At 17, Brian’s career as a pro musician was set in motion by wildman Phil Kaufman - a tour manager who notoriously stole the body of singer Gram Parsons, then set fire to it in the desert. Though Kaufman had pulled the stunt to honor a pact he made with Parsons, he was nevertheless arrested and heavily fined. Kaufman set up a benefit concert to help cover his body-snatcher expenses, and teenage Brian’s garage band was booked to play “The Monster Mash” at Kaufman’s “Koffin Kaper Koncert.”

Kaufman took young Brian under his wing, and a couple weeks later, while they were at the Troubadour on the Sunset Strip, he introduced Brian to blues singer Etta James, who was then on the verge of a comeback. A few months later, Brian - who remembers being “struck by Etta’s fire and intensity” - signed on as her musical director and guitarist, a position he would hold for 14 years.

In 2002, Brian was hired to play one song with Paul McCartney at a Super Bowl pre-game show. That one-song gig never officially ended, and Brian has been a regular member of what has been hailed as “Paul’s best band since the Beatles” ever since. Brian can be heard on three of McCartney’s solo albums, including Chaos and Creation in the BackyardMemory Almost Full, and New, which went Top 5 in several countries. 

In addition to his current work with McCartney, Brian is lead vocalist and guitarist in The Bayonets – a rock and roll band he formed with drummer and producer Oliver Leiber, son of R&B songwriter Jerry Leiber of Leiber & Stoller. Five of The Bayonets’ singles were named “The Coolest Song In The World” by musician and actor Little Steven Van Zandt (Bruce Springsteen’s E Street Band, The Sopranos), on his internationally syndicated Underground Garage radio show. 

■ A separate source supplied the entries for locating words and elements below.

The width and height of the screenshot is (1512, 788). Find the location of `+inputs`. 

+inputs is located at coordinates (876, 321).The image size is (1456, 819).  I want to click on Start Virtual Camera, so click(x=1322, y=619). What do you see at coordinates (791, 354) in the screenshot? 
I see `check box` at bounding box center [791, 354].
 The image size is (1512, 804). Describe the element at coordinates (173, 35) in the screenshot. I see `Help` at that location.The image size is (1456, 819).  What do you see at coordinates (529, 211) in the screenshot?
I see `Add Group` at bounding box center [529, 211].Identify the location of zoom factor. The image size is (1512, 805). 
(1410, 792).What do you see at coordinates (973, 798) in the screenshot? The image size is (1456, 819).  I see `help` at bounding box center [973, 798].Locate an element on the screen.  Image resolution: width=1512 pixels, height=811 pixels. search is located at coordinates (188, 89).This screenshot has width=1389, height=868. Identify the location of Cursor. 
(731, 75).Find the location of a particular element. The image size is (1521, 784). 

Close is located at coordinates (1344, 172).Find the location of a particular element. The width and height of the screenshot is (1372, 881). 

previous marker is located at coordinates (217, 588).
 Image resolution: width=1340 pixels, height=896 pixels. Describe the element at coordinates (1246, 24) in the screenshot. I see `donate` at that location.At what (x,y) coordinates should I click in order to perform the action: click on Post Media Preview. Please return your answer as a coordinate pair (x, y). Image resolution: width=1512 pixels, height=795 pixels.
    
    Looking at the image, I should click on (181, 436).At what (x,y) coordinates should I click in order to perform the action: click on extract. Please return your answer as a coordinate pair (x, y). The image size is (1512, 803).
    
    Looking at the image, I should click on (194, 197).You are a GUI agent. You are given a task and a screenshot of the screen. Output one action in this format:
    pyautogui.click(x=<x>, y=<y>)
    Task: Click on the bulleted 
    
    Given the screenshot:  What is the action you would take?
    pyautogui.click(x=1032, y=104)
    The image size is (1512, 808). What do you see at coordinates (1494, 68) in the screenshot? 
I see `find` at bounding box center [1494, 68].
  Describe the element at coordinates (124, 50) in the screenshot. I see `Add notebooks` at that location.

Brian has also released two solo records, Mondo Magneto and This Way Up, both engineered by Joe Zook, who has worked with artists like The Hives and Katy Perry. Brian debuted two new solo singles via Little Steven’s Wicked Cool label in February 2017. One is the original rocker “Here For You” dedicated to his young nephews; the other is a cover of Neil Young’s “Cinnamon Girl.” Brian’s heartfelt performance of “Cinnamon Girl” reveals its sentimental significance to him, as the song had been written about one of his earliest musical inspirations – his older sister Jean, of folk rock duo Jim & Jean, who had been very close to Neil Young.